Growth curve of the tumor.
Including the present case, only 19 cases of HAML with growth have been reported in the Japanese literature [6, 7]. A review of these 19 cases revealed that the average size of the tumor was 66 mm, ranging from 16 to 200 mm, and their mean doubling time was 460 days, ranging from 61 to 2094 days. On the other hand, Mizuguchi et al. [8] reported a malignant HAML with a tumor doubling time of 78.9 days. The median doubling time of hepatocellular carcinoma showing rapid growth was reported to be 56 days [9]. Although the present HAML had enlarged from 12 to 20 cm in 5 years with a doubling time of 826 days, it was considered to have grown rather more slowly than usual.
On the other hand, another report has suggested that a surgical strategy should be adopted for (i) all patients with symptoms, (ii) patients with tumors more than 6 cm in diameter, (iii) patients with tumors showing extra-hepatic growth or risk of rupture, (iv) patients with growing tumors and (v) patients for whom imaging modalities and/or biopsy examination have not produced a definitive diagnosis [10]. Obviously, early surgical intervention may have been considered appropriate for the present case, even though the tumor was benign and its growth rate not so high. Currently, laparoscopic resection is the first-choice treatment for HAML, as it is less invasive with fewer postoperative complications. However, these advantages are lost once the tumor has grown beyond the size manageable using a laparoscopic approach. To our knowledge, the present tumor 20 cm in diameter and weighing 1620 g is the largest HAML to have been reported so far, and consequently major hepatectomy via laparotomy was required.
CONCLUSION
Although the majority of HAMLs are stable lesions, resection should perhaps be considered when the tumor is known to be growing and exceeds 6 cm in diameter, even if it has been diagnosed as benign.
ACKNOWLEDGEMENTS
The author would like to thank David Douglas (douglas@gol.com) for the English language review.

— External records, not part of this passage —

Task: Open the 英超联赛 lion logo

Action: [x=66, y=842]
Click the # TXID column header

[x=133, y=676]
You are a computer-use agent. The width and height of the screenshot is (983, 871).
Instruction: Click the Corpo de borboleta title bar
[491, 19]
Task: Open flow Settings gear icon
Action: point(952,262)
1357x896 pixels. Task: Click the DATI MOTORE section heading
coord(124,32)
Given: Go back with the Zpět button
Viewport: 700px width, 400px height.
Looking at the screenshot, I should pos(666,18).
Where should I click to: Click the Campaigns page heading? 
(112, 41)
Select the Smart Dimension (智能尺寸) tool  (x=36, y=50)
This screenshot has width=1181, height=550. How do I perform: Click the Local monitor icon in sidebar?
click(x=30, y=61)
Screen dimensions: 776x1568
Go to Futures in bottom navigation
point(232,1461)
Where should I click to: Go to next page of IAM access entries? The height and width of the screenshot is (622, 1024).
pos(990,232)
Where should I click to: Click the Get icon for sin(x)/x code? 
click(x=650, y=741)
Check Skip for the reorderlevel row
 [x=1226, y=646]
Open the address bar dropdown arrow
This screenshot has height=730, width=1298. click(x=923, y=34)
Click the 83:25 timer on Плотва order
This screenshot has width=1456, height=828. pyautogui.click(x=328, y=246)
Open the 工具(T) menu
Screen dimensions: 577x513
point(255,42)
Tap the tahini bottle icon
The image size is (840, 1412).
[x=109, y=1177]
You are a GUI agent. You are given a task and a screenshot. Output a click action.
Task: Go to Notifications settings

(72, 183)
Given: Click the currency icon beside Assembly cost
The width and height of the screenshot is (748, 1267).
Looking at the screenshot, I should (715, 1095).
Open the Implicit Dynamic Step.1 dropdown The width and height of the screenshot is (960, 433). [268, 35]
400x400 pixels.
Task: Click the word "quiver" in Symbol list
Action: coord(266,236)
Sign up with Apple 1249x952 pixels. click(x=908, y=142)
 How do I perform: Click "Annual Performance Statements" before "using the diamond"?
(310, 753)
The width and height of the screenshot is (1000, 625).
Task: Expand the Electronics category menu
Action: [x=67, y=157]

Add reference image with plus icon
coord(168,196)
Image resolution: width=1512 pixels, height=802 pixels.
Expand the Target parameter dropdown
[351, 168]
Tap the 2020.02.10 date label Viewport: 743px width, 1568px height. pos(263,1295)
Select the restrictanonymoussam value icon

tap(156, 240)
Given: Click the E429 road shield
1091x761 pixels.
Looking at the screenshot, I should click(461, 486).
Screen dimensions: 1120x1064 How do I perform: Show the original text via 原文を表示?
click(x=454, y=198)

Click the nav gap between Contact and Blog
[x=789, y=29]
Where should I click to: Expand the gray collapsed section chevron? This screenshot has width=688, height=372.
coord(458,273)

CONFLICT OF INTEREST STATEMENT
None declared.
FUNDING
None.
CONSENT
Written informed consent was obtained from the patient for publication of this case report and accompanying images. A copy of the written consent is available for review by the Editor-in-Chief of this journal on request.
ETHICAL APPROVAL
The study was reviewed and approved by Ethics Committee of Juntendo University Nerima Hospital (Tokyo, Japan; approval number: S20-04).